Taxis in Mumbay (Motorrikschas) 

Hab mir gestern noch eine indische Sim Karte gekauft, die soll heute nachmittag irgendwann mal funktionieren. So lange muss ich noch dableiben, deshalb habe ich mich wieder mal in ein Hotel einquartiert und nutze grad deren Internet. So konnte ich endlich wieder duschen und meine Wäsche waschen, das Streetfood da draußen auf den Straßen ist fantastisch. Mit Kontakten zu den Menschen muss ich hier wohl vorsichtiger umgehen. Jeder kann dir bei irgendetwas behilflich sein, tut das aber natürlich nicht umsonst. Da scheinen sie recht geschäftstüchtig zu sein. 

Sa 27.01. Mumbai (km 5879)

Meine Simkarte funktioniert. 

Auf einem Gemüsemarkt. Die Kräuter werden hier kiloweise gekauft. 

So 28.01. Mumbai Südost (km 5900)

In so einer Stadt komme ich nur langsam voran. Die Gehwege sind noch viel schlimmer als alles was ich bisher erlebt habe. Ich beklage mich ja gar nicht, das war zu erwarten. Und dann sind hier noch mehr Menschen auf der Straße als zB. in Teheran, und dort waren es schon sehr viele. Mumbai ist auch noch größer, 12-20 Millionen Menschen, je nachdem, wer und wie der rechnet. Die 12 stammen von der letzten Volkszählung 2011. Im Norden gibt es einen großen Park, dort bin ich gestern Abend nah dran vorbei gekommen, und dort gibt es frei laufende Leoparden, Wikipedia sagt, mit einer Population von 20-35 Exemplaren, dort leben aber auch 200.000 Menschen. Wie das funktioniert, kann ich mir nicht vorstellen. Ich hab mir lieber einen anderen Schlafplatz gesucht.

Das Verhalten der Verkehrsteilnehmer ist noch katastrophaler als in Teheran. Ich werde mal in der Unfallstatistik nachschauen.

Hab ich sofort gemacht und da steht 18,9 Verkehrstote pro 100.000 Einwohner. (Iran 34). Ich bezweifle die Aussagefähigkeit dieser Zahl. Wenn es zB. in Indien nur halb so viele Kraftfahrzeuge gibt wie im Iran, pro 100.000 Einwohner, dann wäre die Mortalitätsrate pro Kraftfahrzeug höher. 

Mumbai liegt auf einer Insel und die heißt Salsette.

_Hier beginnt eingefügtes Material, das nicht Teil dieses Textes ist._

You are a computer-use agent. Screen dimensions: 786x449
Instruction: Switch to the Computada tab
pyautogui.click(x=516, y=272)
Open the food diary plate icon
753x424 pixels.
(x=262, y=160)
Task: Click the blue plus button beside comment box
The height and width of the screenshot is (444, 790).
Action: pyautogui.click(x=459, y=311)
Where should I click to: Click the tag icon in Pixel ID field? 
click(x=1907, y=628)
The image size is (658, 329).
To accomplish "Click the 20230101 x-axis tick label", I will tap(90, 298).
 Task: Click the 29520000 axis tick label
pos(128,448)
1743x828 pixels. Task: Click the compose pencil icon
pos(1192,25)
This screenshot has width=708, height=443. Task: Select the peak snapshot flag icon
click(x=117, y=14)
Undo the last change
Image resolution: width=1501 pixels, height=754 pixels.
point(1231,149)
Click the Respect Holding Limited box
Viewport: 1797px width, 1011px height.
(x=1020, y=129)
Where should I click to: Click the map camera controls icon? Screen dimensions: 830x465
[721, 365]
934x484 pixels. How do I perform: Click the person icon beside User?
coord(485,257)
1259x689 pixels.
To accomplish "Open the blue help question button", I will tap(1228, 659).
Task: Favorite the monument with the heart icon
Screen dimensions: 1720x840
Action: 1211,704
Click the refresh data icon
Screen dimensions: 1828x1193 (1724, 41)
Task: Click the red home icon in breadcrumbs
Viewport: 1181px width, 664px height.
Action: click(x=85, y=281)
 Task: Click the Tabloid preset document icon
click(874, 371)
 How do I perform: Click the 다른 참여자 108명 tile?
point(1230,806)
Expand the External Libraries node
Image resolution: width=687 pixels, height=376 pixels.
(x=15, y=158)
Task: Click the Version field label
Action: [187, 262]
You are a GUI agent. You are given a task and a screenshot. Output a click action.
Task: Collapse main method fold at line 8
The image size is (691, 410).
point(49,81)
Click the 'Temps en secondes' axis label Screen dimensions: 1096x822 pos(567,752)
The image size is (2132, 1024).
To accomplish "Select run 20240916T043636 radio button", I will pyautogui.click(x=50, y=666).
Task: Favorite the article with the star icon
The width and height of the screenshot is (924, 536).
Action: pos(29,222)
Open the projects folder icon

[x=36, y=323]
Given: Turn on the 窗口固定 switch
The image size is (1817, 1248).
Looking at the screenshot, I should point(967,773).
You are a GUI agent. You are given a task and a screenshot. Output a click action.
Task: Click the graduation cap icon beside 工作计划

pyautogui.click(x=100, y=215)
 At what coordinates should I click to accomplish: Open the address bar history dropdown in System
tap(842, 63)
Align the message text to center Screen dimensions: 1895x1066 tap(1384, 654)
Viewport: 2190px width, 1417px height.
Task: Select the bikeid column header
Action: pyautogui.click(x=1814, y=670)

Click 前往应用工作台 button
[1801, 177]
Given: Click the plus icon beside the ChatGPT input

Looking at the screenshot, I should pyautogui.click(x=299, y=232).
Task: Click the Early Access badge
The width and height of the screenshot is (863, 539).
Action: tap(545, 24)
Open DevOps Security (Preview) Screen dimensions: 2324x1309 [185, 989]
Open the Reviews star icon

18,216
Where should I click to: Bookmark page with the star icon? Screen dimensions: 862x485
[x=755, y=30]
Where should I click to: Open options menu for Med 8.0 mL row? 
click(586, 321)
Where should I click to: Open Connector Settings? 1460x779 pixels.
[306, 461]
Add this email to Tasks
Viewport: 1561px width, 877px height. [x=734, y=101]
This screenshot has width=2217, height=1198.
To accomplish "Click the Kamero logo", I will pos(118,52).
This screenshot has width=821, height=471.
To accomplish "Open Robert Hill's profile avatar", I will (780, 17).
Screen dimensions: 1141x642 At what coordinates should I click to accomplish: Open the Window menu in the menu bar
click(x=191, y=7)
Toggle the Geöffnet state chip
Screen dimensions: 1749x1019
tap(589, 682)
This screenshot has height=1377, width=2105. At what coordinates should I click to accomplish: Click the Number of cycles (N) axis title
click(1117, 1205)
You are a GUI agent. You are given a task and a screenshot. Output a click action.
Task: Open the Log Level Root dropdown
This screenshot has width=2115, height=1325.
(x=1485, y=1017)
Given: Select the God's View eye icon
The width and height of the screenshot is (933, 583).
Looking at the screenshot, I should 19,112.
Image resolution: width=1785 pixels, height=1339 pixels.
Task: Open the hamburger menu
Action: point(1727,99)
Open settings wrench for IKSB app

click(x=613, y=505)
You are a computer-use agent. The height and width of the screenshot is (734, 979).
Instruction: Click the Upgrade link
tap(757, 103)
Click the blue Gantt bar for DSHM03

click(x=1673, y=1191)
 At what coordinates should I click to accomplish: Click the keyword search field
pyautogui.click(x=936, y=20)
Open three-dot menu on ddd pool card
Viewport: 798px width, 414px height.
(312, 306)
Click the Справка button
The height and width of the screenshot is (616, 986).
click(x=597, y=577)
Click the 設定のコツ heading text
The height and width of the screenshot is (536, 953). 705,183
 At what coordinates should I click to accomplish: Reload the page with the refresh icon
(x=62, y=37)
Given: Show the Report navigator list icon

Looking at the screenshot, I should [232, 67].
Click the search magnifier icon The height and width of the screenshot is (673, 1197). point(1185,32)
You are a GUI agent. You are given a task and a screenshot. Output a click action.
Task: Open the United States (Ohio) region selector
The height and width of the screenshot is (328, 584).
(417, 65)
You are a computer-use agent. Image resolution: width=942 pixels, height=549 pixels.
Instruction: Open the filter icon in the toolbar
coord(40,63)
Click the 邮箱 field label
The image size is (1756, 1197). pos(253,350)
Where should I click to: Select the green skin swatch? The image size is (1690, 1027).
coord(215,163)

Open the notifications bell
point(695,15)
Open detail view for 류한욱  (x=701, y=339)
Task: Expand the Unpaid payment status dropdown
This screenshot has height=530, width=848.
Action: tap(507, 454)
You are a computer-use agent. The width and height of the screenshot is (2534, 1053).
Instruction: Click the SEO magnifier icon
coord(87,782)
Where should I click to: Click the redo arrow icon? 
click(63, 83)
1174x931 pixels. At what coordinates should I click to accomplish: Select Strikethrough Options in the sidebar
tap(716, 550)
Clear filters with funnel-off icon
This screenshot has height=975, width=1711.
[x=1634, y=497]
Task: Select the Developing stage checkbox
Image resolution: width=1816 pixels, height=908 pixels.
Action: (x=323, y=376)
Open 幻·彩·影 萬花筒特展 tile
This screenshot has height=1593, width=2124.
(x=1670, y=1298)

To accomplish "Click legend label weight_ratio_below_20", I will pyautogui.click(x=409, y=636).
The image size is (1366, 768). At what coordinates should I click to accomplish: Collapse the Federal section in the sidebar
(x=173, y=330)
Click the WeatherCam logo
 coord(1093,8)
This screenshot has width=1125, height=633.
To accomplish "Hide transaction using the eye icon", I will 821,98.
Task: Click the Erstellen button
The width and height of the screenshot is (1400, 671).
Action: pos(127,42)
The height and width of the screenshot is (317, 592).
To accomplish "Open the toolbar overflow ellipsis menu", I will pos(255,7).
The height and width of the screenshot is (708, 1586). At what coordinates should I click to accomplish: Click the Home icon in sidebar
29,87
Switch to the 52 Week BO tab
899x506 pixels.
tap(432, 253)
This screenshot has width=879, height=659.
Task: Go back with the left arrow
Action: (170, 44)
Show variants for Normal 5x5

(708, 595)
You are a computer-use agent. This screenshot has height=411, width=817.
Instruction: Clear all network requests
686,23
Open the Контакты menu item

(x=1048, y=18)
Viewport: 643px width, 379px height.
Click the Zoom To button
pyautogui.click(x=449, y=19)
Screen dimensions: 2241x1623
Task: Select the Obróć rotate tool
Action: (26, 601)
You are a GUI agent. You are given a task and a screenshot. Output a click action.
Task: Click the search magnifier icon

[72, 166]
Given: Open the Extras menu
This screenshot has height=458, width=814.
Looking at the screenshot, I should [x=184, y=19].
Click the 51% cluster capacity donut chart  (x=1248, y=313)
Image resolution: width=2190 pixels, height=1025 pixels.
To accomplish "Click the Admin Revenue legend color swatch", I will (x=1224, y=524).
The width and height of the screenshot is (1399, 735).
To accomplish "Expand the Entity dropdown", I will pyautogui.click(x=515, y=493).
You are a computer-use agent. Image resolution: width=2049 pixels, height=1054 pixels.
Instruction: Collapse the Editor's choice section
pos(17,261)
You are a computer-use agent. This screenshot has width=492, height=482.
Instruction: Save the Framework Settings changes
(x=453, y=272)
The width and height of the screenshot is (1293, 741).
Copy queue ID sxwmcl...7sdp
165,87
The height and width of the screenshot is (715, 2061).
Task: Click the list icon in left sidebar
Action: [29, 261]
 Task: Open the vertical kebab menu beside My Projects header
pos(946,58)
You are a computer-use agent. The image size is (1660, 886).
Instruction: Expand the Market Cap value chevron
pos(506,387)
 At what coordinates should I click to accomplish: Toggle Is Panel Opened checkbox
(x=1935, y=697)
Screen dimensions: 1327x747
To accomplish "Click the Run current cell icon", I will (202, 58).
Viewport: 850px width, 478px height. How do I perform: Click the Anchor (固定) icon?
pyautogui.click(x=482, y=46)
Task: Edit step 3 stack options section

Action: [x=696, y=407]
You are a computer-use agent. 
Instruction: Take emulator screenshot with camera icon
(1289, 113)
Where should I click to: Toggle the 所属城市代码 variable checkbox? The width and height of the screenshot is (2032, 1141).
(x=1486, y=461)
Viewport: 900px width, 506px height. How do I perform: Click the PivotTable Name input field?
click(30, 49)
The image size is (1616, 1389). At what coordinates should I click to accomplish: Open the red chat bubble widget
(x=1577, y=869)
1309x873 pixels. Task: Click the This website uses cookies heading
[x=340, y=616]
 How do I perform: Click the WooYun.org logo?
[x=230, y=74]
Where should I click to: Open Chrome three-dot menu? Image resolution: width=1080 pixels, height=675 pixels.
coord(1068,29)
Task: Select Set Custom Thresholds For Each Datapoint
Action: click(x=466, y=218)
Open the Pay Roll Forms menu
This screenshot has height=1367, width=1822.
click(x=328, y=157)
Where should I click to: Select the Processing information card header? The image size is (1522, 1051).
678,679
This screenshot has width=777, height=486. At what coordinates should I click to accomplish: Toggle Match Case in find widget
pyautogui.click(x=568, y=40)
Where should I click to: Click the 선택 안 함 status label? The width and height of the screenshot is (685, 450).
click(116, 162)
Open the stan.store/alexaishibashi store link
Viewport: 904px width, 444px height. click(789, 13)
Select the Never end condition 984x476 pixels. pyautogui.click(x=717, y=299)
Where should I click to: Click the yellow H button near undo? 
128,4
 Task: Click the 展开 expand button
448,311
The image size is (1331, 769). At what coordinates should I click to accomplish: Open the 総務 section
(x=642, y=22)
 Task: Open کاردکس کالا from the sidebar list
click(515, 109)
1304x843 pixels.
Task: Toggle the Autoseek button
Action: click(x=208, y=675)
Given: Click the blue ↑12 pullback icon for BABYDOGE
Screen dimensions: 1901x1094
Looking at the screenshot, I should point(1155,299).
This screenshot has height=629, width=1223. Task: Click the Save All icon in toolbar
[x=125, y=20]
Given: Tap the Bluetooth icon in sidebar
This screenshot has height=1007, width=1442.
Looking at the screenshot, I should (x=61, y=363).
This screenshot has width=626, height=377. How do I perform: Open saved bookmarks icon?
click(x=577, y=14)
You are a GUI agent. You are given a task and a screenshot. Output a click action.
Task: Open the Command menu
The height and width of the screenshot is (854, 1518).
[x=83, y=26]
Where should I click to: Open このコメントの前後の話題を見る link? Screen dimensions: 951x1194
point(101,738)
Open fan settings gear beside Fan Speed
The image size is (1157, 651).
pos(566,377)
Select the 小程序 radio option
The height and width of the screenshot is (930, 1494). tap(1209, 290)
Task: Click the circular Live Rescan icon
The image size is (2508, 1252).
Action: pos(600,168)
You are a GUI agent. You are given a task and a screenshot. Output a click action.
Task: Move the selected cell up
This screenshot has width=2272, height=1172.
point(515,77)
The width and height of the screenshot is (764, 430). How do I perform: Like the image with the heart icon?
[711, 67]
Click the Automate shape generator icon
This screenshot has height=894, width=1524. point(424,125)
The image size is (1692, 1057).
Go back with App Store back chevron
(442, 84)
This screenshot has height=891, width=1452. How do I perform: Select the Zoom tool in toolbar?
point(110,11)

Das ist das Meer, das die Insel vom Festland trennt, und darüber führt eine Brücke, zum ersten Mal seit ich Österreich verlassen habe, eine Brücke, bei der ich den Gehweg benutzen kann. Die Stadt drüben ist immer noch Mumbai.Es gibt übrigens mehrere Brücken. Das Wasser da unten ist eine stinkende schwarze Brühe. 

Das ist ungefähr mittlere Wohnqualität. 

Das ist schon Slum, aber es geht noch schlimmer. 


So zum Beispiel 

Hier kann man die Knoblauch Zehen einzeln kaufen, oder auch Kiloweise. 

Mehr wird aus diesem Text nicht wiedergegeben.